◆ QUOTED TEXT:
Abbreviations used for amendments are:
 NP Amd – New Proposal Amendment (e.g., ISO/IEC 15444-2:2004/NP Amd 3)
 AWI Amd – Approved new Work Item Amendment (e.g., ISO/IEC 14492:2001/AWI Amd 4)
 WD Amd – Working Draft Amendment (e.g., ISO 11092:1993/WD Amd 1)
 CD Amd / PDAmd – Committee Draft Amendment / Proposed Draft Amendment (e.g., ISO/IEC 13818-1:2007/CD Amd 6)
 FPDAmd / DAM (DAmd) – Final Proposed Draft Amendment / Draft Amendment (e.g., ISO/IEC 14496-14:2003/FPDAmd 1)
 FDAM (FDAmd) – Final Draft Amendment (e.g., ISO/IEC 13818-1:2007/FDAmd 4)
 PRF Amd – (e.g., ISO 12639:2004/PRF Amd 1)
 Amd – Amendment (e.g., ISO/IEC 13818-1:2007/Amd 1:2007)

Other abbreviations are:
 TR – Technical Report (e.g., ISO/IEC TR 19791:2006)
 DTR – Draft Technical Report (e.g., ISO/IEC DTR 19791)
 TS – Technical Specification (e.g., ISO/TS 16949:2009)
 DTS – Draft Technical Specification (e.g., ISO/DTS 11602-1)
 PAS – Publicly Available Specification
 TTA – Technology Trends Assessment (e.g., ISO/TTA 1:1994)
 IWA – International Workshop Agreements (e.g., IWA 1:2005)
 Cor – Technical Corrigendum (e.g., ISO/IEC 13818-1:2007/Cor 1:2008)
 Guide – a guidance to technical committees for the preparation of standards

International Standards are developed by ISO technical committees (TC) and subcommittees (SC) by a process with six steps:
 Stage 1: Proposal stage
 Stage 2: Preparatory stage
 Stage 3: Committee stage
 Stage 4: Enquiry stage
 Stage 5: Approval stage
 Stage 6: Publication stage

The TC/SC may set up working groups (WG) of experts for the preparation of a working drafts. Subcommittees may have several working groups, which may have several Sub Groups (SG).

It is possible to omit certain stages, if there is a document with a certain degree of maturity at the start of a standardization project, for example, a standard developed by another organization. ISO/IEC directives also allow the so-called "Fast-track procedure". In this procedure a document is submitted directly for approval as a draft International Standard (DIS) to the ISO member bodies or as a final draft International Standard (FDIS), if the document was developed by an international standardizing body recognized by the ISO Council.

◆ WORK INSTRUCTIONS:
**A)** Transcribe the passage of the ISO abbreviations text between "TS – Technical" and "ISO/IEC 13818-1:2007/Cor 1:2008)", inclusive.
**B)** In the records, rewrite the lines from the one holding "Given: Close the 战争堡垒 detail popup" through the end of the records, inclusive, putting "dialog" in place of "popup" and keeping everything else the same. Give only those lines, and leave out the pictures.
The records that follow the text are unrelated to it.

◆ EXERCISE DATA:
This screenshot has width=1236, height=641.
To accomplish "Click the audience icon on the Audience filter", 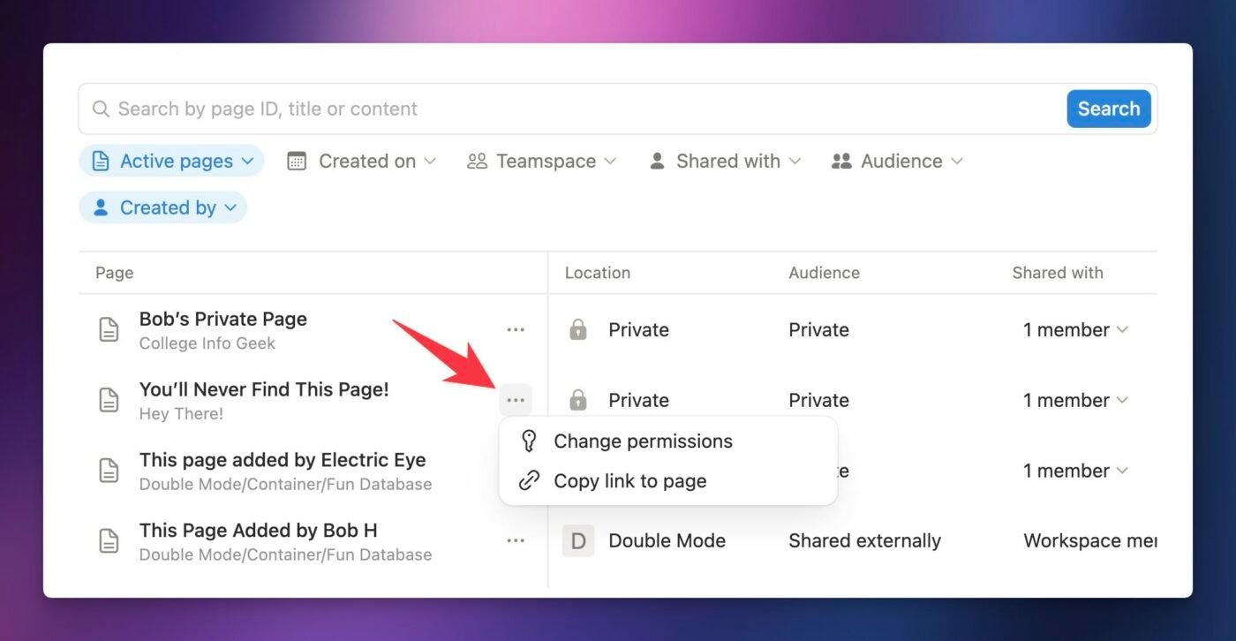I will [x=839, y=161].
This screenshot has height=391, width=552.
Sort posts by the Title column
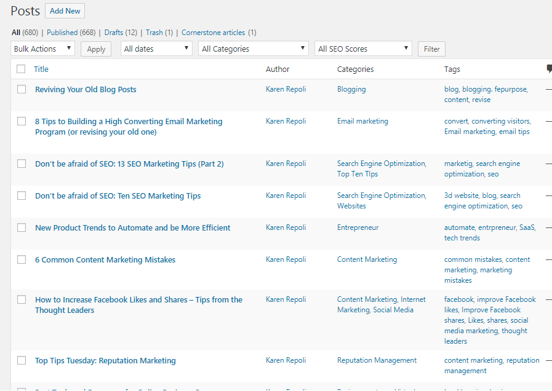pos(41,69)
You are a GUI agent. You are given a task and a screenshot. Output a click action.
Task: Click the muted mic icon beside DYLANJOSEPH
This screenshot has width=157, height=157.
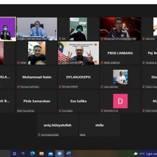pyautogui.click(x=60, y=87)
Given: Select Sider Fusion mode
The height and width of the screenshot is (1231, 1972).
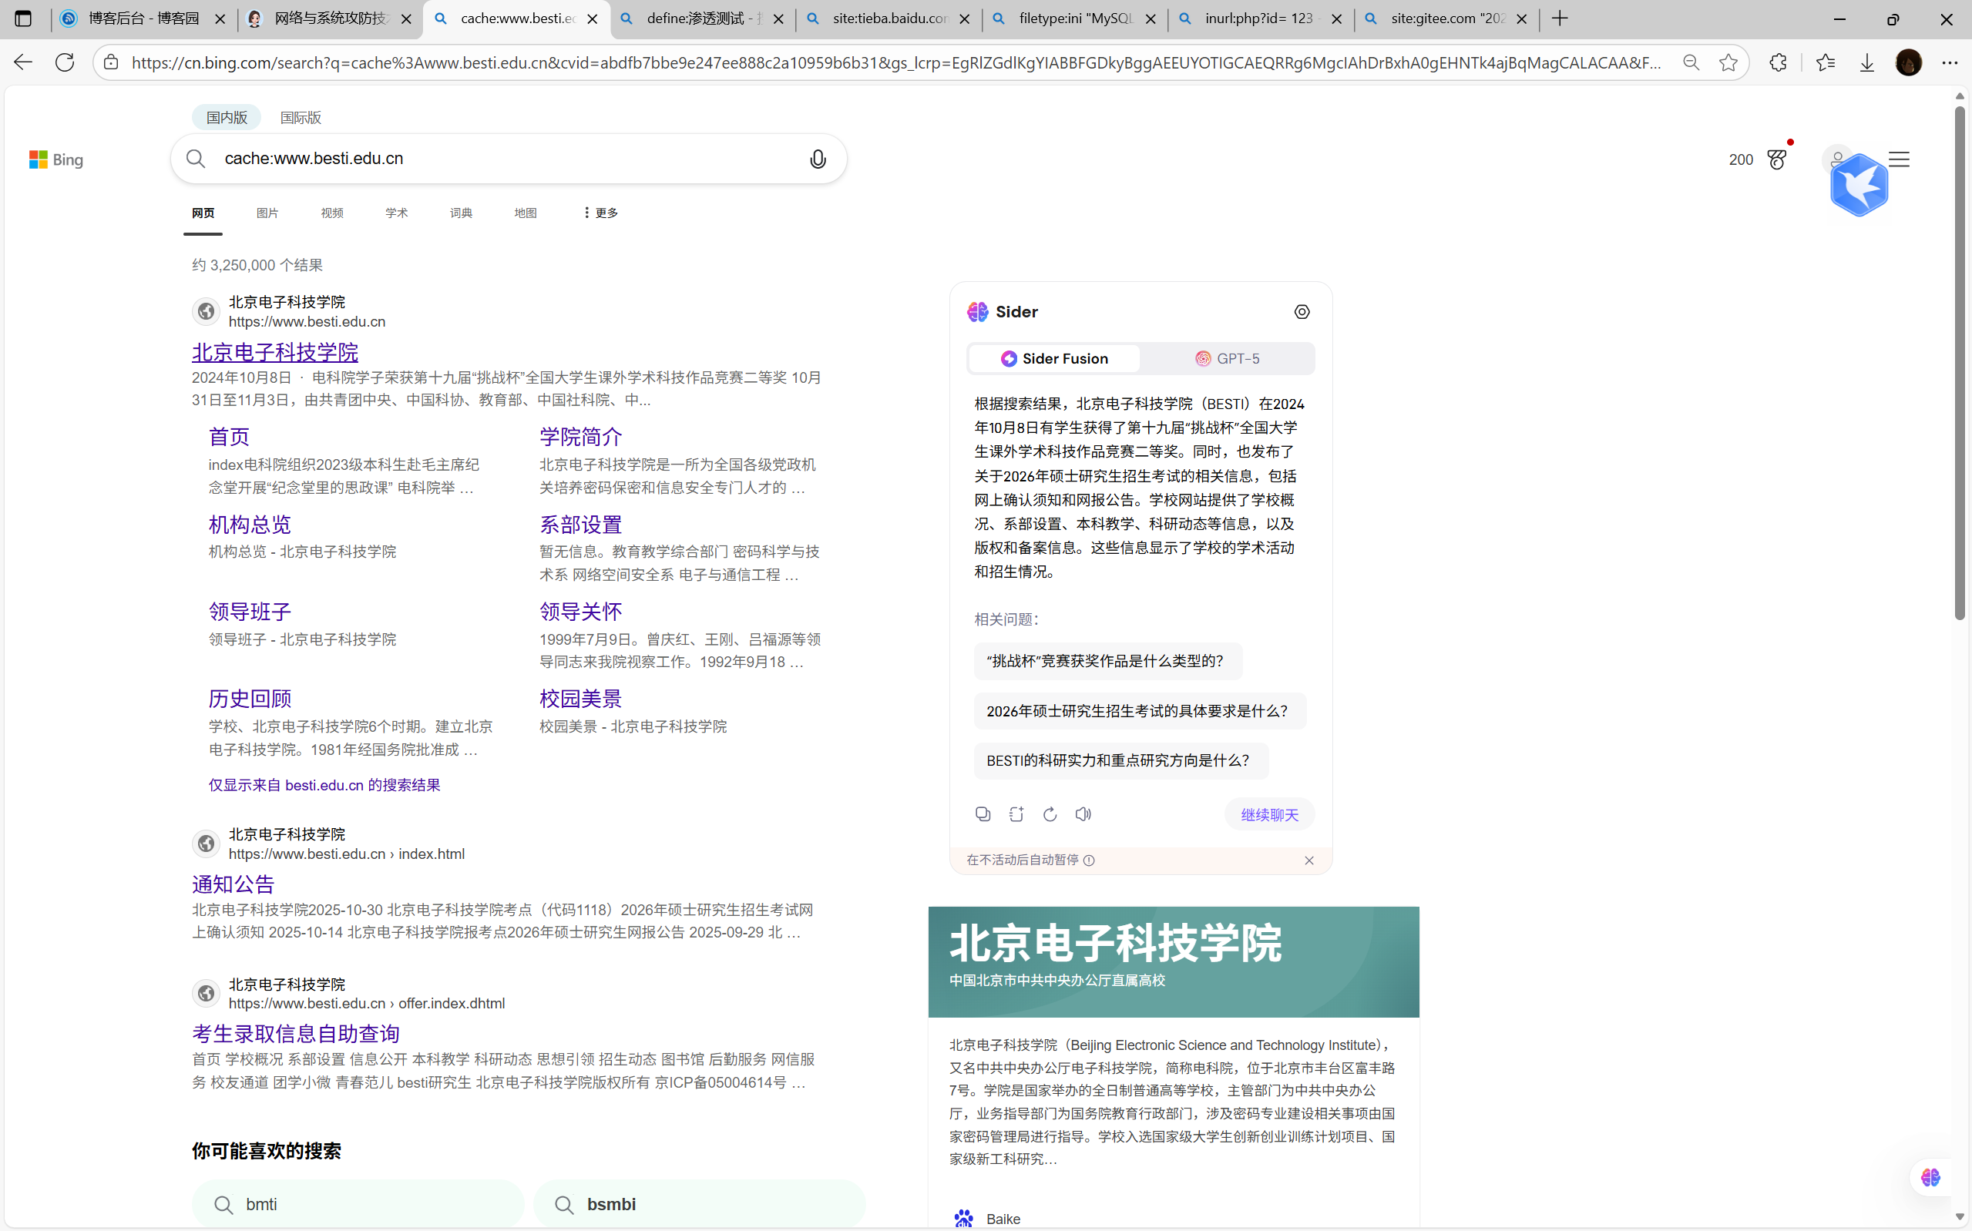Looking at the screenshot, I should pos(1053,358).
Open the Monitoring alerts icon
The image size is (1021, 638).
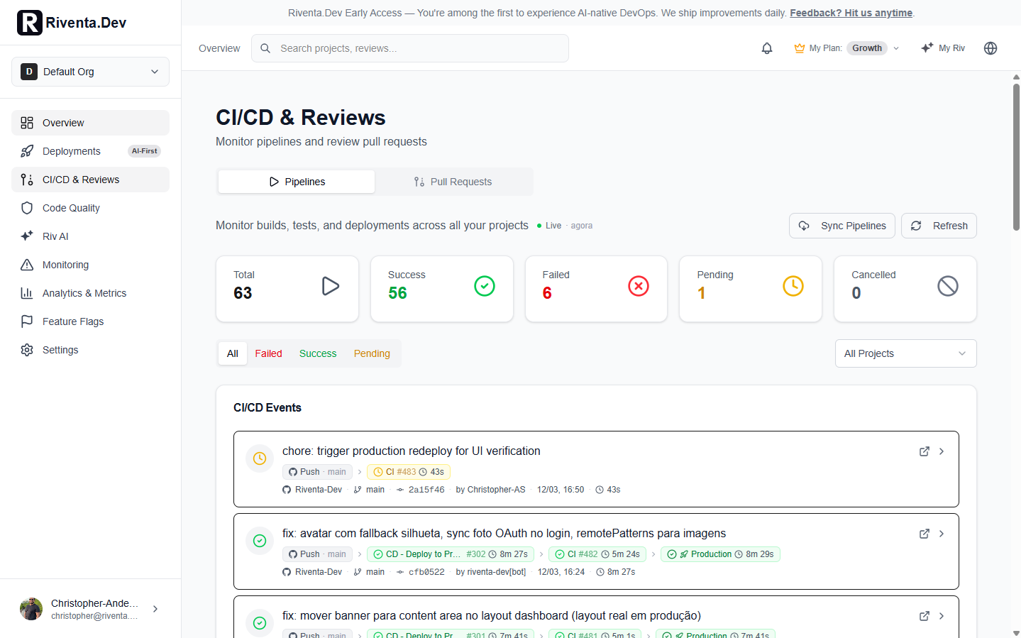click(26, 264)
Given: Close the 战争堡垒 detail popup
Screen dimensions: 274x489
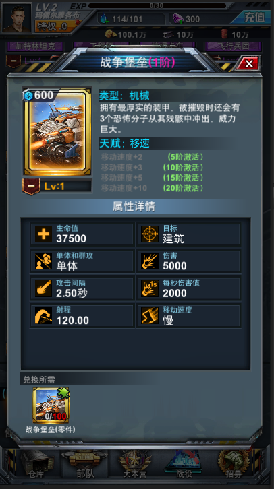Looking at the screenshot, I should (x=248, y=63).
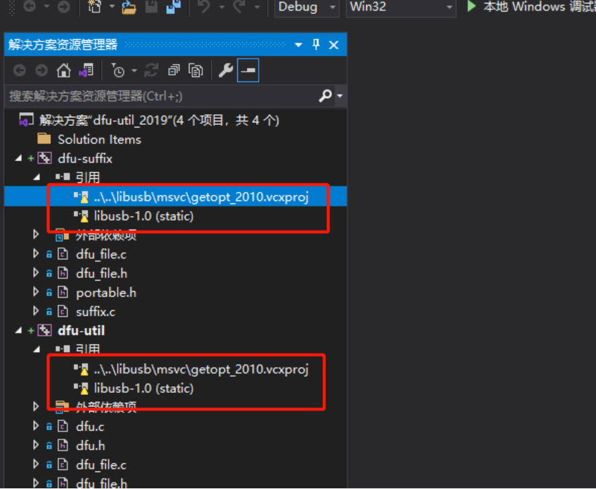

◆ ANSWERS GIVEN:
**A)**
TS – Technical Specification (e.g., ISO/TS 16949:2009)
 DTS – Draft Technical Specification (e.g., ISO/DTS 11602-1)
 PAS – Publicly Available Specification
 TTA – Technology Trends Assessment (e.g., ISO/TTA 1:1994)
 IWA – International Workshop Agreements (e.g., IWA 1:2005)
 Cor – Technical Corrigendum (e.g., ISO/IEC 13818-1:2007/Cor 1:2008)

**B)**
Given: Close the 战争堡垒 detail dialog
Screen dimensions: 274x489
Looking at the screenshot, I should (x=248, y=63).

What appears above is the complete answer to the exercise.